WP2 primarily focuses on modelling and measuring residual stresses. Thick and thin-walled (manufactured with low and high heat-input) narrow-gap gas tungsten arc-welds (GTAW) (AISI 316L), fully circumferential and 120° patch overlay welds, and thick walled thermally aged NG-GTAW were manufactured, and the residual stress profiles were measured with different techniques vital to minimize uncertainty. The FEM 2D and 3D residual stress predictions agreed with the experimental results. The austenitic pipe girth welds are important new benchmarks for RS simulation of engineering weldments. The austenitic pipe girth welds provide valuable new data for improving the RS profiles used in engineering structural integrity assessments. WP2 focused also on improving the assessment of residual stress profiles, assessing residual stresses in operation conditions and investigating the effect of residual stresses on fracture.
The objective of sub-WP 3.2 is to benchmark selected Local Approach (LA) models on WP 1 experimental data dealing with the transferability of ductile fracture toughness properties from a specimen to a component. Most of the participating organizations were able to develop a reasonable approach for prediction of ductile fracture in large and mid-scale mock-ups that are representative of real nuclear components.
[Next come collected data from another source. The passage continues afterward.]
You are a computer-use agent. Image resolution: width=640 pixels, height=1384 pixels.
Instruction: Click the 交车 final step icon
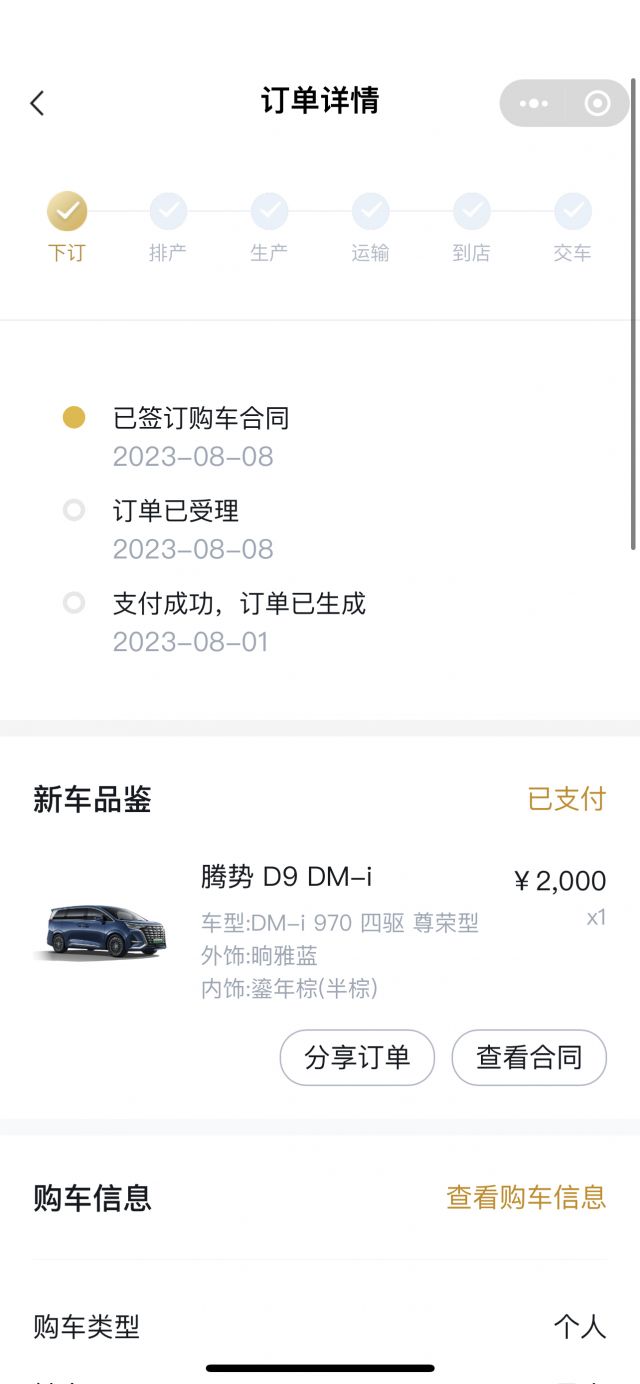pos(572,212)
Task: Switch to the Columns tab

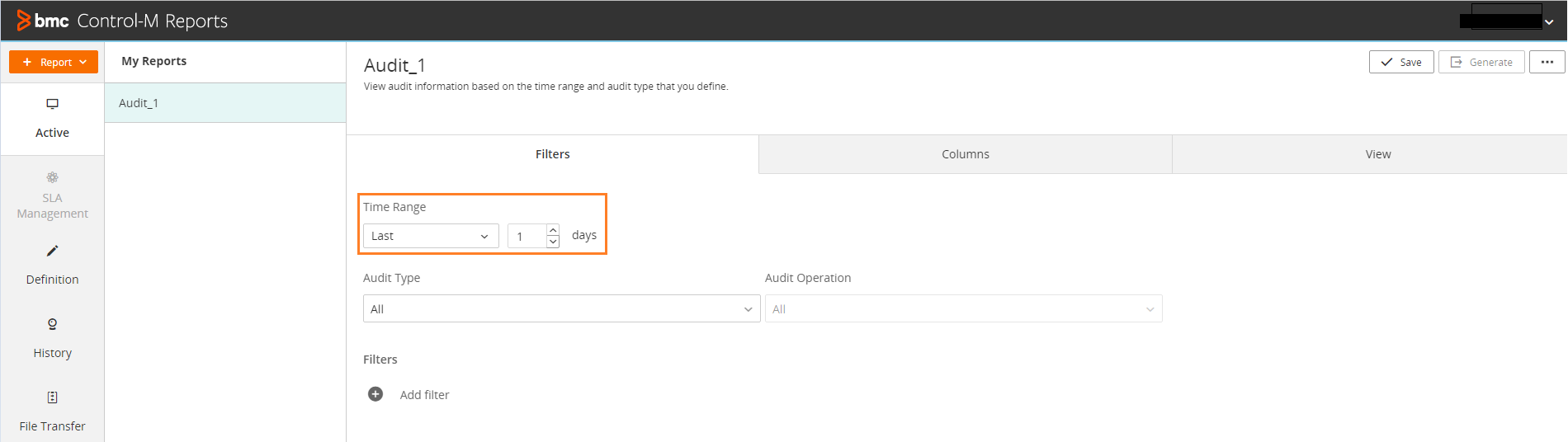Action: [x=965, y=154]
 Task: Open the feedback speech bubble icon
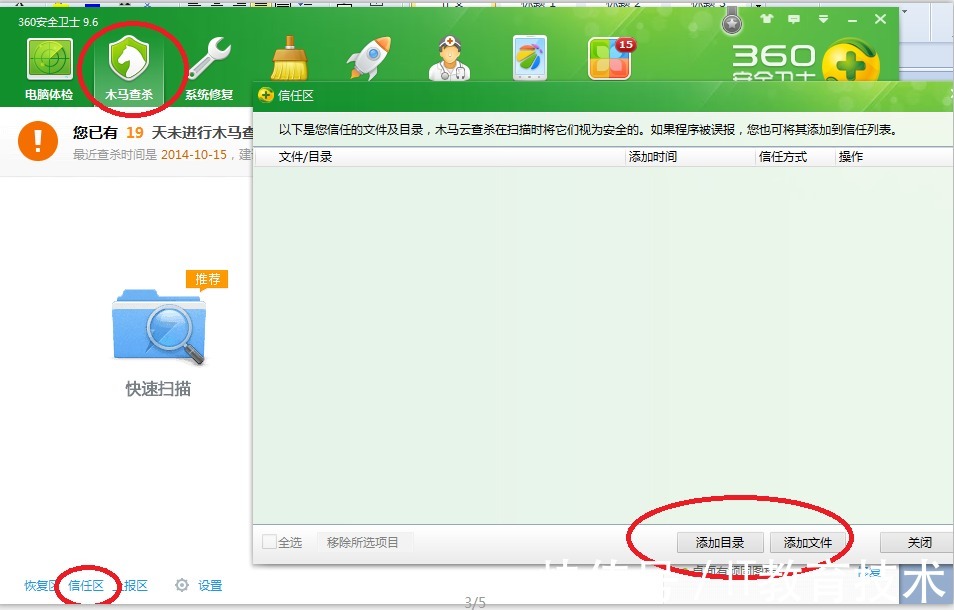794,19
The achieved results have potential to improve the qualification of key mechanical components relevant for safety of nuclear power plants. Based on the results of LA analyses the following recommendations are given: 1) develop appropriate optimization tools for material parameter selection. 2) The results indicate that, if possible, it is beneficial to calibrate the material parameters with both low and high constrained fracture mechanical specimens.
In WP4, the results have made it possible to better understand how different assumptions and parameters influence a probabilistic assessment. When evaluating results from probabilistic analyses using a specific tool, it is important to have a good knowledge of how this tool define different limit states, how the deterministic fracture assessment methodology is defined and how the re-characterization of surface breaking defects at “Snap-Through” is defined.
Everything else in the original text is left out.